Le film “l’Empire du Silence”oblige à regarder en face la suite de cette guerre civile. Saison 2 : Où l’on voit les forces rwandaises et ougandaises, ivres de vengeance, poussées dans le dos par l’argent et la bienveillance américaine, poursuivre dans les forêts et savanes congolaises les bourreaux hutus d’hier, mais aussi des centaines d’innocents, femmes et enfants aux mains vides, exterminés avec le même ignoble talent.
Après avoir montré cette grande marée de la mort, Thierry Michel pose une question que je croyais, jusqu’à présent, politiquement incorrecte : Quel est le plus gros exportateur de coltan au monde ? La réponse tombe : le Rwanda. J’entends d’ici protester : comment ? Mais il n’y a pas un gramme de coltan dans le sous-sol rwandais ! Précision : ces 25 ans de massacres en tous genres permirent de tisser un épais rideau de sang derrière lequel des seigneurs de la guerre congolais, les pouvoirs corrompus de Kinshasa, les armées « de libération » des États des Grands Lacs, les agents commerciaux des multinationales, les violeurs de femmes firent preuve de grande solidarité pour que les sonneries de portables retentissent dans les cartables de nos enfants. Au cas où nous les perdions dans la jungle de nos villes. C’est ainsi que le coltan est « exporté » depuis Kigali au profit de banques dûment reconstruites.
Ce film est toutefois éclairé par le lumineux docteur Denis Mukwege, Prix Nobel 2018 de la Paix, “l’Homme qui répare les femmes” (film du même Thierry Michel réalisé en 2016 et traduit en 28 langues), émule de Gandhi et de Mandela. Quand Denis Mukwege s’adresse au monde libre, parce que construit sur la peine des autres, on ne peut s’empêcher de frissonner à l’écoute de sa parole sans concession.
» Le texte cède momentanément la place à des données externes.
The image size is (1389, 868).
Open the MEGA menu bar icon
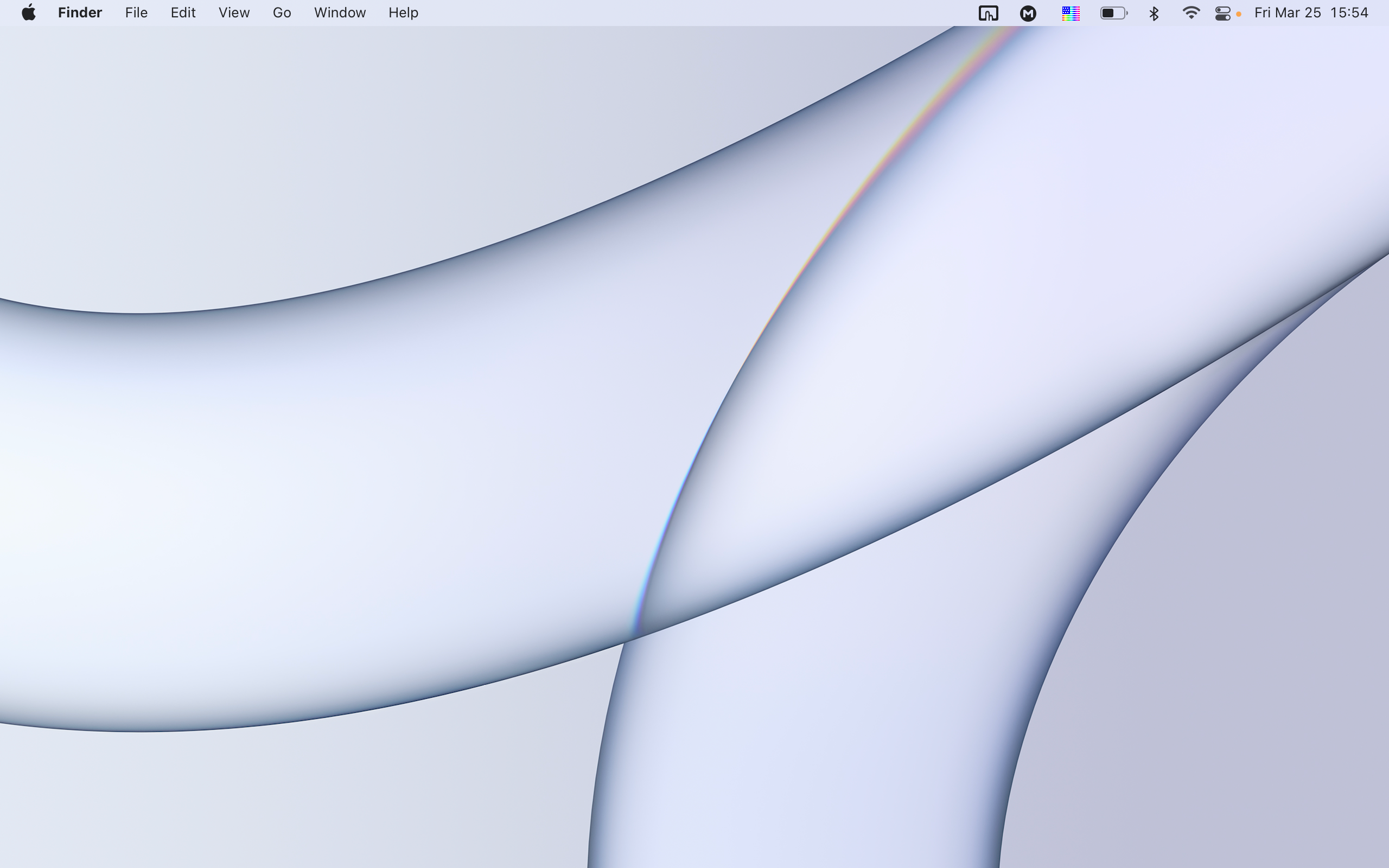(1028, 12)
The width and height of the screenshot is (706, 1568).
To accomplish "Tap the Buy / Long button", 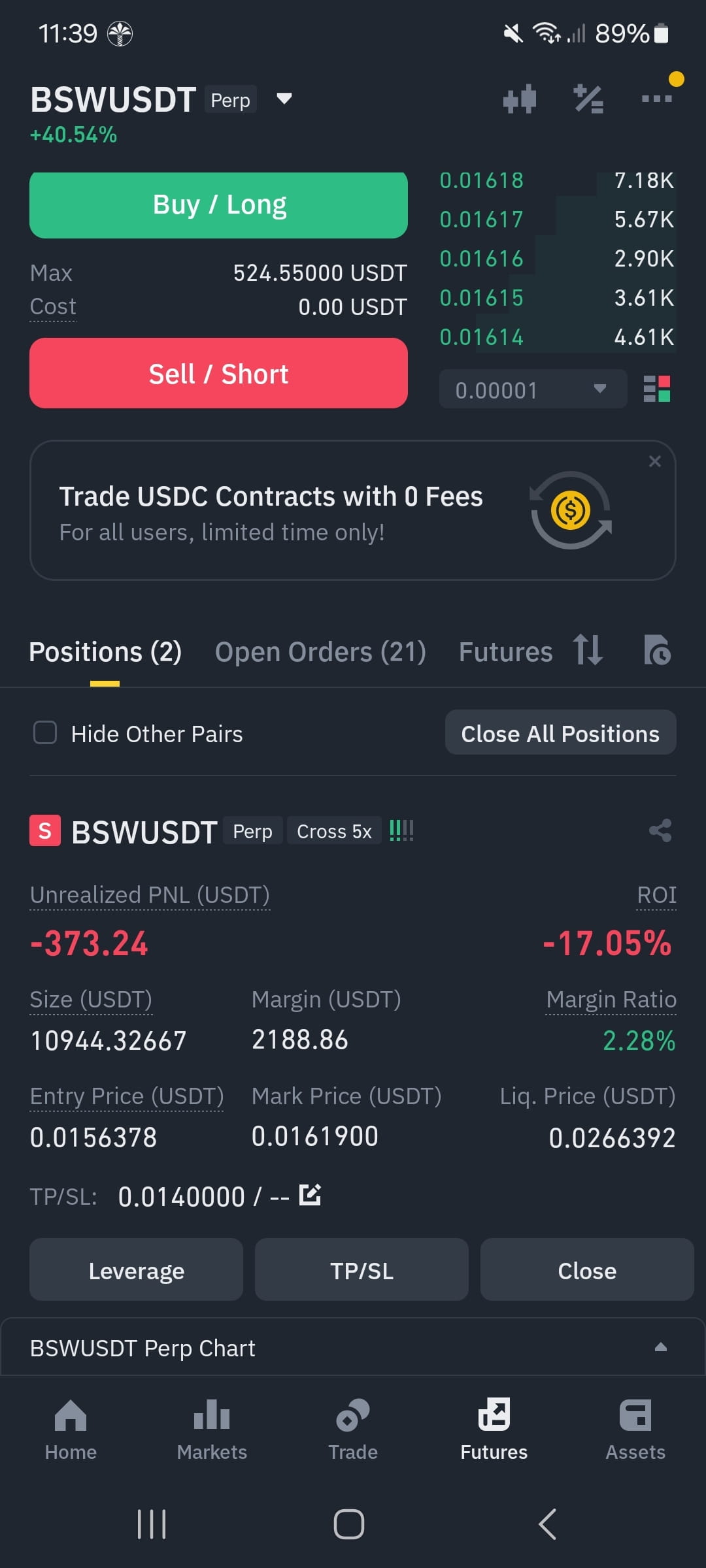I will pyautogui.click(x=218, y=205).
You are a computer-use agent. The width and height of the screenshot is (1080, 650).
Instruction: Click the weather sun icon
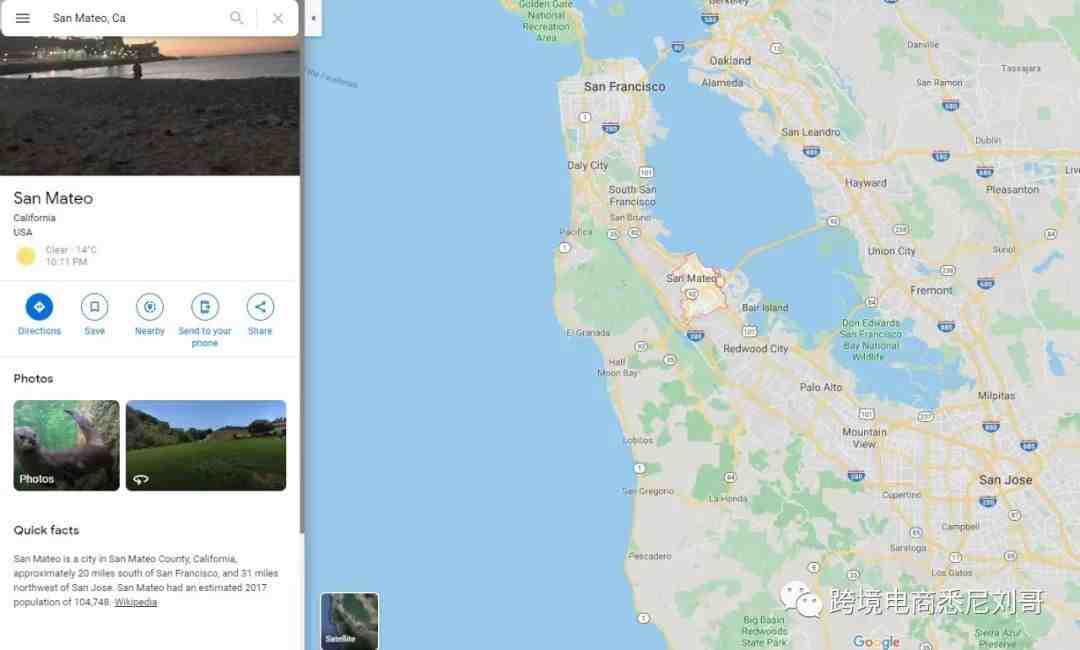pos(26,256)
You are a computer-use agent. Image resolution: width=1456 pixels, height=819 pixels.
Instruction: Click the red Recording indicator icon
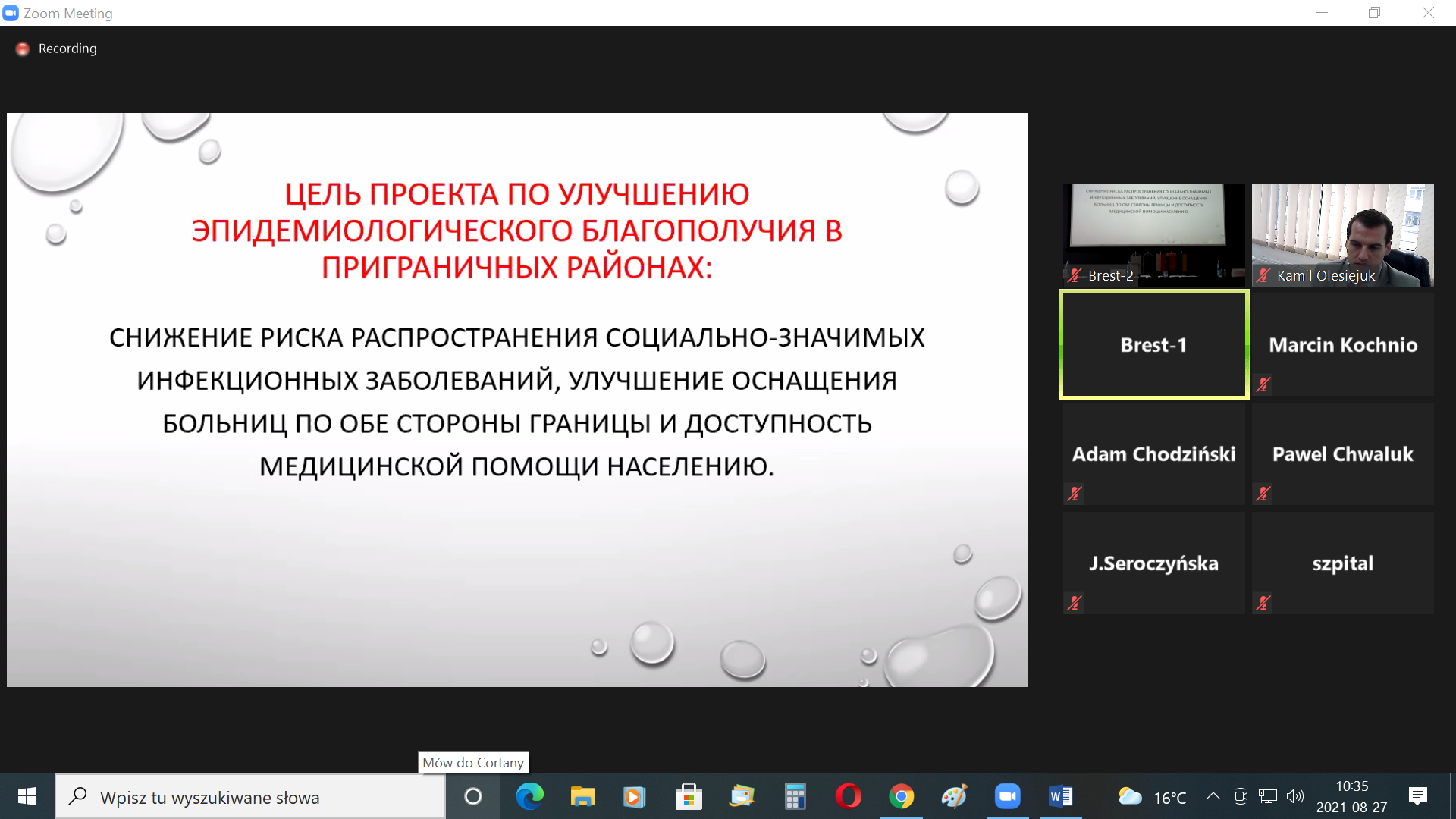[x=23, y=49]
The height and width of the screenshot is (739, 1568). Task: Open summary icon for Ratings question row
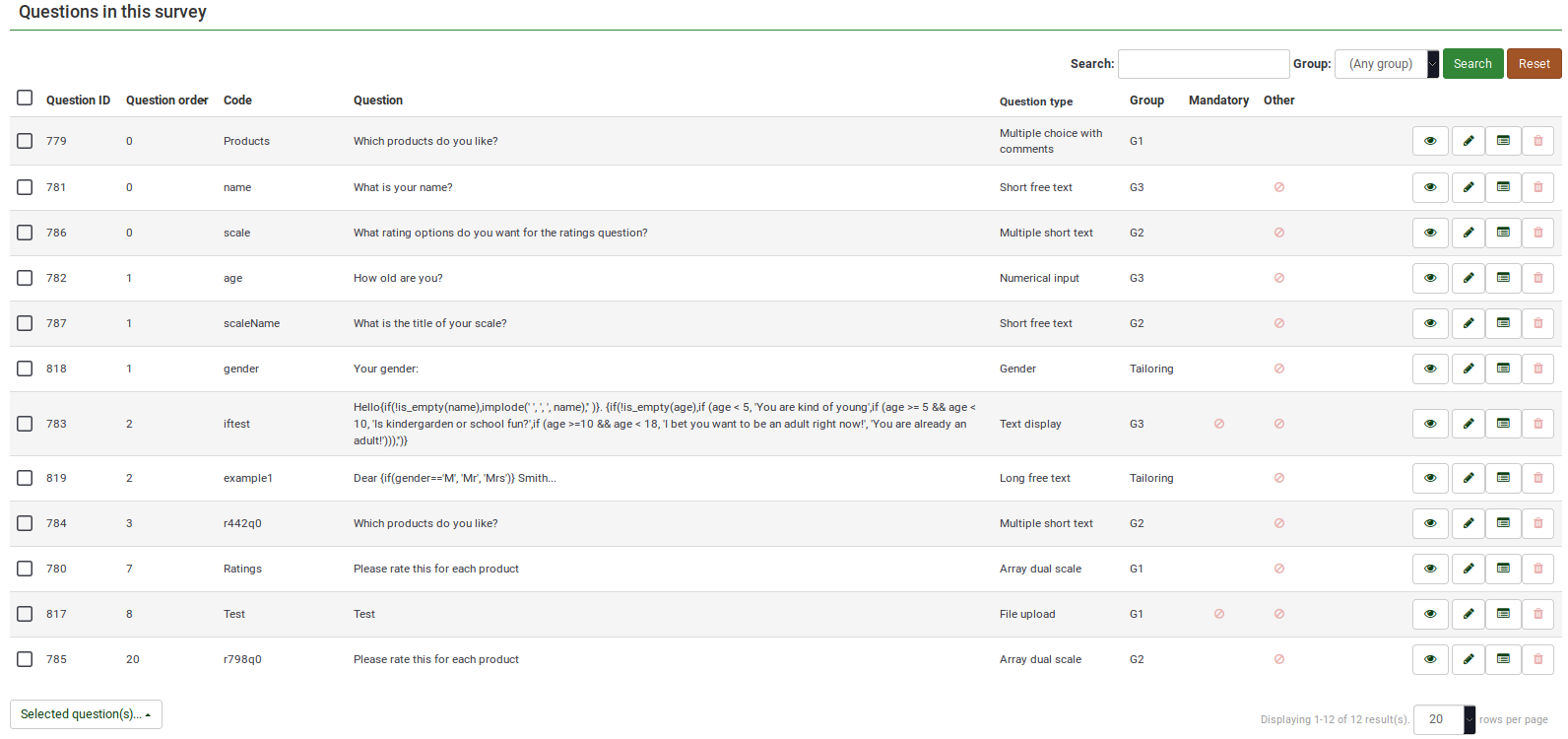click(1503, 569)
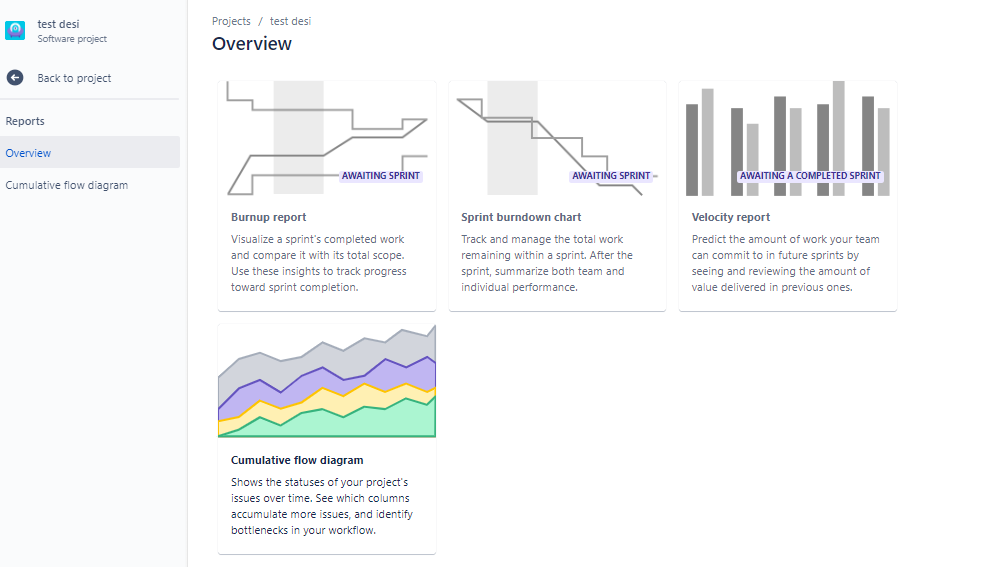Click the Awaiting Sprint badge on burndown chart
Image resolution: width=995 pixels, height=567 pixels.
[611, 176]
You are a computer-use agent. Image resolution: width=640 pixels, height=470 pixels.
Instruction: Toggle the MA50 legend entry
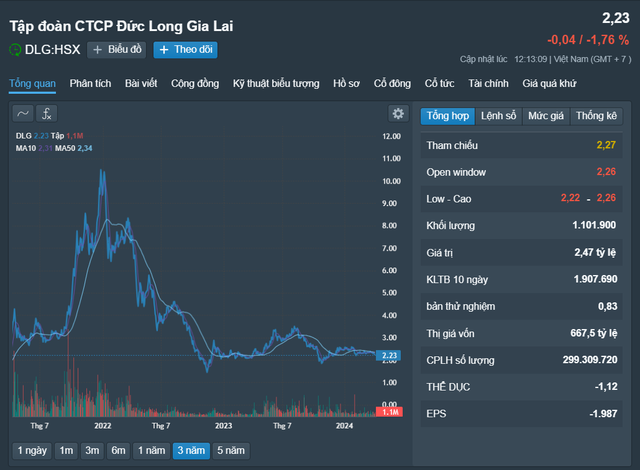(66, 149)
Ce chirurgien, réparateur de nos consciences, fait partie des rares Justes qui garantissent un frêle espoir à l’humanité.”
Merci, Jean-Yves, de nous mettre en alerte.
Vous qui lisez ces lignes, n’hésitez pas, si le cœur vous en dit, à vous emparer de mon kaléidoscope ou à me proposer des sujets de réflexion… Vous pouvez aussi laisser des commentaires sur ce blogue.
Vous trouverez ci-dessous un lien: https://afriquexxi.info/article4950.html , envoyé par notre fils Quentin, qui complète la chronique de Jean-Yves Loude.
Il s’agit d’un entretien avec Thierry Michel, le réalisateur, qui témoigne, caméra au poing, depuis plus de 30 ans, des combats, des souffrances mais aussi des espoirs des Congolais. Il a réalisé 13 films documentaires sur le Congo. Voici un court passage de l’entretien, insistant sur la nécessité de la lutte contre l’impunité:
“Comprendre et lutter contre l’amnésie. Pour que les victimes ne meurent pas une seconde fois et que le Congo ne soit pas un oublié de l’Histoire. Plus concrètement, j’espère voir naître une dynamique pour qu’on sorte enfin de l’immobilisme et du déni. Il faut un tribunal pénal international. Il faut protéger les fosses communes. Il faut une police scientifique. Il faut des experts médico-légaux… Le chantier est vaste mais ça, ce n’est plus du cinéma.”